**Required action**
Without changing anything, reproduce every record below.

=== Section Start ===

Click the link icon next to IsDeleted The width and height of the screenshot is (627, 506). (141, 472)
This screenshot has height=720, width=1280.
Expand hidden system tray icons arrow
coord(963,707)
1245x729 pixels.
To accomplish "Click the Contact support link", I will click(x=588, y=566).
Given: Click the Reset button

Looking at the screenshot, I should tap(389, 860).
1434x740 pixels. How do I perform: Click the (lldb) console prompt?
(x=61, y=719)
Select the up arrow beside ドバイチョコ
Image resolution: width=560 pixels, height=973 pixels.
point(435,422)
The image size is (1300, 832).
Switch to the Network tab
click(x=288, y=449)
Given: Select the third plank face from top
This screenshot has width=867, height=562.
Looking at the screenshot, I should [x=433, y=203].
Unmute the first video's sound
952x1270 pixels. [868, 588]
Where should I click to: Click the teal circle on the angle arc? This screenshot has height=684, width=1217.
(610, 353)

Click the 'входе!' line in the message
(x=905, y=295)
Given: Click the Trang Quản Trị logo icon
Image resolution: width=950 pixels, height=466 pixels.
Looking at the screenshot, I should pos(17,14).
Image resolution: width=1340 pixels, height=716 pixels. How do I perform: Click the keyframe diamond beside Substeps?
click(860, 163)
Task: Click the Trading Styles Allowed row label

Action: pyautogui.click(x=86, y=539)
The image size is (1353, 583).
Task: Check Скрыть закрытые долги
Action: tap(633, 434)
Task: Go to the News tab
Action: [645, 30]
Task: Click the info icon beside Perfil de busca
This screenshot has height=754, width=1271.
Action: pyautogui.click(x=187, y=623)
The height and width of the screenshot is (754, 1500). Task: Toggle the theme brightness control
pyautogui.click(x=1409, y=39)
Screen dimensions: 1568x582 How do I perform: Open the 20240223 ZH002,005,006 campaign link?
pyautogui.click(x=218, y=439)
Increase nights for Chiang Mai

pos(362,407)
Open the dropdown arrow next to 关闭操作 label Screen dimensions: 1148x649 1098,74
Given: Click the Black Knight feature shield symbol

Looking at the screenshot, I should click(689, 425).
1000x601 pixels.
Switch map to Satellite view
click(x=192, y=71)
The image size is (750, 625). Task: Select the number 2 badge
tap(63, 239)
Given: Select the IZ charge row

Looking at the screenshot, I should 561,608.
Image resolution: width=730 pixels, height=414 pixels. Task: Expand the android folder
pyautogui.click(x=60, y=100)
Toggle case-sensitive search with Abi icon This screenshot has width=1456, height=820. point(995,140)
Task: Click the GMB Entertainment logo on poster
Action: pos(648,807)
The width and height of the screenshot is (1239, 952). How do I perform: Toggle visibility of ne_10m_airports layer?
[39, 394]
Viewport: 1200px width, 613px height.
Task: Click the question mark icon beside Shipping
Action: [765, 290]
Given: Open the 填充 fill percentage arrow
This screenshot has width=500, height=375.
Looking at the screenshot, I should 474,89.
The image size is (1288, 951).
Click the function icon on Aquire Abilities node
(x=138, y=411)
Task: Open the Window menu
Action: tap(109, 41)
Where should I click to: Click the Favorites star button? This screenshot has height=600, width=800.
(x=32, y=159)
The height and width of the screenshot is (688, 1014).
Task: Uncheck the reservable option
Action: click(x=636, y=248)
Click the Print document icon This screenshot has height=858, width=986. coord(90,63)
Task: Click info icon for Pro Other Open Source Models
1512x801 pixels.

=== Section End ===

**Task result**
Click the link icon next to IsDeleted The width and height of the screenshot is (627, 506). (141, 472)
This screenshot has height=720, width=1280.
Expand hidden system tray icons arrow
coord(963,707)
1245x729 pixels.
To accomplish "Click the Contact support link", I will click(x=588, y=566).
Given: Click the Reset button

Looking at the screenshot, I should tap(389, 860).
1434x740 pixels. How do I perform: Click the (lldb) console prompt?
(x=61, y=719)
Select the up arrow beside ドバイチョコ
Image resolution: width=560 pixels, height=973 pixels.
point(435,422)
The image size is (1300, 832).
Switch to the Network tab
click(x=288, y=449)
Given: Select the third plank face from top
This screenshot has width=867, height=562.
Looking at the screenshot, I should [x=433, y=203].
Unmute the first video's sound
952x1270 pixels. [868, 588]
Where should I click to: Click the teal circle on the angle arc? This screenshot has height=684, width=1217.
(610, 353)

Click the 'входе!' line in the message
(x=905, y=295)
Given: Click the Trang Quản Trị logo icon
Image resolution: width=950 pixels, height=466 pixels.
Looking at the screenshot, I should pos(17,14).
Image resolution: width=1340 pixels, height=716 pixels. How do I perform: Click the keyframe diamond beside Substeps?
click(860, 163)
Task: Click the Trading Styles Allowed row label

Action: pyautogui.click(x=86, y=539)
The image size is (1353, 583).
Task: Check Скрыть закрытые долги
Action: tap(633, 434)
Task: Go to the News tab
Action: [645, 30]
Task: Click the info icon beside Perfil de busca
This screenshot has height=754, width=1271.
Action: pyautogui.click(x=187, y=623)
The height and width of the screenshot is (754, 1500). Task: Toggle the theme brightness control
pyautogui.click(x=1409, y=39)
Screen dimensions: 1568x582 How do I perform: Open the 20240223 ZH002,005,006 campaign link?
pyautogui.click(x=218, y=439)
Increase nights for Chiang Mai

pos(362,407)
Open the dropdown arrow next to 关闭操作 label Screen dimensions: 1148x649 1098,74
Given: Click the Black Knight feature shield symbol

Looking at the screenshot, I should click(689, 425).
1000x601 pixels.
Switch map to Satellite view
click(x=192, y=71)
The image size is (750, 625). Task: Select the number 2 badge
tap(63, 239)
Given: Select the IZ charge row

Looking at the screenshot, I should 561,608.
Image resolution: width=730 pixels, height=414 pixels. Task: Expand the android folder
pyautogui.click(x=60, y=100)
Toggle case-sensitive search with Abi icon This screenshot has width=1456, height=820. point(995,140)
Task: Click the GMB Entertainment logo on poster
Action: pos(648,807)
The width and height of the screenshot is (1239, 952). How do I perform: Toggle visibility of ne_10m_airports layer?
[39, 394]
Viewport: 1200px width, 613px height.
Task: Click the question mark icon beside Shipping
Action: [765, 290]
Given: Open the 填充 fill percentage arrow
This screenshot has width=500, height=375.
Looking at the screenshot, I should 474,89.
The image size is (1288, 951).
Click the function icon on Aquire Abilities node
(x=138, y=411)
Task: Open the Window menu
Action: tap(109, 41)
Where should I click to: Click the Favorites star button? This screenshot has height=600, width=800.
(x=32, y=159)
The height and width of the screenshot is (688, 1014).
Task: Uncheck the reservable option
Action: click(x=636, y=248)
Click the Print document icon This screenshot has height=858, width=986. coord(90,63)
Task: Click info icon for Pro Other Open Source Models
1512x801 pixels.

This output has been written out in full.